◆ WHAT IS EXPECTED
Using the material below, print the line that contains "Instruction: Check the checkbox for row 1", the line that contains "Task: Click the edit", and every line in between, exactly and nothing else.

◆ PROVIDED ENTRIES
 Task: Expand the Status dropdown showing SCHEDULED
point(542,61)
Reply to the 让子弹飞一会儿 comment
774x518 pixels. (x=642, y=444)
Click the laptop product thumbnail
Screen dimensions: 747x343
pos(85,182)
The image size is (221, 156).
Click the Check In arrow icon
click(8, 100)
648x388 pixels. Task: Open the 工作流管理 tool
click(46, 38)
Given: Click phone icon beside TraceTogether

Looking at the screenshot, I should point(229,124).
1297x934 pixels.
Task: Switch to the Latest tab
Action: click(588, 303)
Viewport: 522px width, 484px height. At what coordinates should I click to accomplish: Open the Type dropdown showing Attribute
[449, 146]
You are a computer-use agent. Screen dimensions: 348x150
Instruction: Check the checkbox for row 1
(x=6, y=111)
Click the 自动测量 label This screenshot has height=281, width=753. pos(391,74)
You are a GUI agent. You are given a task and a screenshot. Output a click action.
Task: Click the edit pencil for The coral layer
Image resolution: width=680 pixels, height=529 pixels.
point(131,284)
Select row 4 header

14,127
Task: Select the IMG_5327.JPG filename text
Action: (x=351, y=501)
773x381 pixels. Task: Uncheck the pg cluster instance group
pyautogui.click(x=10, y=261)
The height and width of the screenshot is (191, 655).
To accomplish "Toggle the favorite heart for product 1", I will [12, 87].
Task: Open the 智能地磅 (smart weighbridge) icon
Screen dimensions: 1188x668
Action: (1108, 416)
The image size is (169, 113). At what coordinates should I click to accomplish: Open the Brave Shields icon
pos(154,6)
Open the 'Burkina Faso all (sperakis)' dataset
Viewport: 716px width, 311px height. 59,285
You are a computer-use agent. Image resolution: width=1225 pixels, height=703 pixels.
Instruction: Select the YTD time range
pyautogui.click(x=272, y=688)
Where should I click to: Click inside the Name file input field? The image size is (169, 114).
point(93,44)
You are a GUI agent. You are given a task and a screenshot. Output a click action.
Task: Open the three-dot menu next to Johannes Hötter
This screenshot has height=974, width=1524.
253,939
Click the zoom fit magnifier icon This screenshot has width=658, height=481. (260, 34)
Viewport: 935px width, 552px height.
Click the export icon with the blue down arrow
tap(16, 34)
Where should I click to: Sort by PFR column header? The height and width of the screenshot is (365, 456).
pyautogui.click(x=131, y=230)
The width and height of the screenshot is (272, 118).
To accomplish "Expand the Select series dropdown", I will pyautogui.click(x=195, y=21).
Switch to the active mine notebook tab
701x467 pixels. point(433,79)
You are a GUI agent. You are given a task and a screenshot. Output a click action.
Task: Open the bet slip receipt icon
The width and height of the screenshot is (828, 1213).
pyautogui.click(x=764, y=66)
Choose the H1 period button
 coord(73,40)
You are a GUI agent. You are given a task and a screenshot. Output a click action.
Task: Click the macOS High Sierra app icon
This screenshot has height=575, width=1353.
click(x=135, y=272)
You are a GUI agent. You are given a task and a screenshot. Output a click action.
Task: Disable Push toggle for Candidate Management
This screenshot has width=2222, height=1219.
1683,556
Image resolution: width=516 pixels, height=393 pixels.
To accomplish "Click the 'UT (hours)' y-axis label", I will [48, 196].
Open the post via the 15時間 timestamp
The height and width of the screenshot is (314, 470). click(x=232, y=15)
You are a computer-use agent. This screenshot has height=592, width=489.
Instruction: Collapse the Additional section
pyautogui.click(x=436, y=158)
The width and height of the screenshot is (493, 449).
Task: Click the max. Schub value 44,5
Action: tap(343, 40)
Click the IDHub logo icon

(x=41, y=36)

◆ WORKED SOLUTION
Instruction: Check the checkbox for row 1
(x=6, y=111)
Click the 自动测量 label This screenshot has height=281, width=753. pos(391,74)
You are a GUI agent. You are given a task and a screenshot. Output a click action.
Task: Click the edit pencil for The coral layer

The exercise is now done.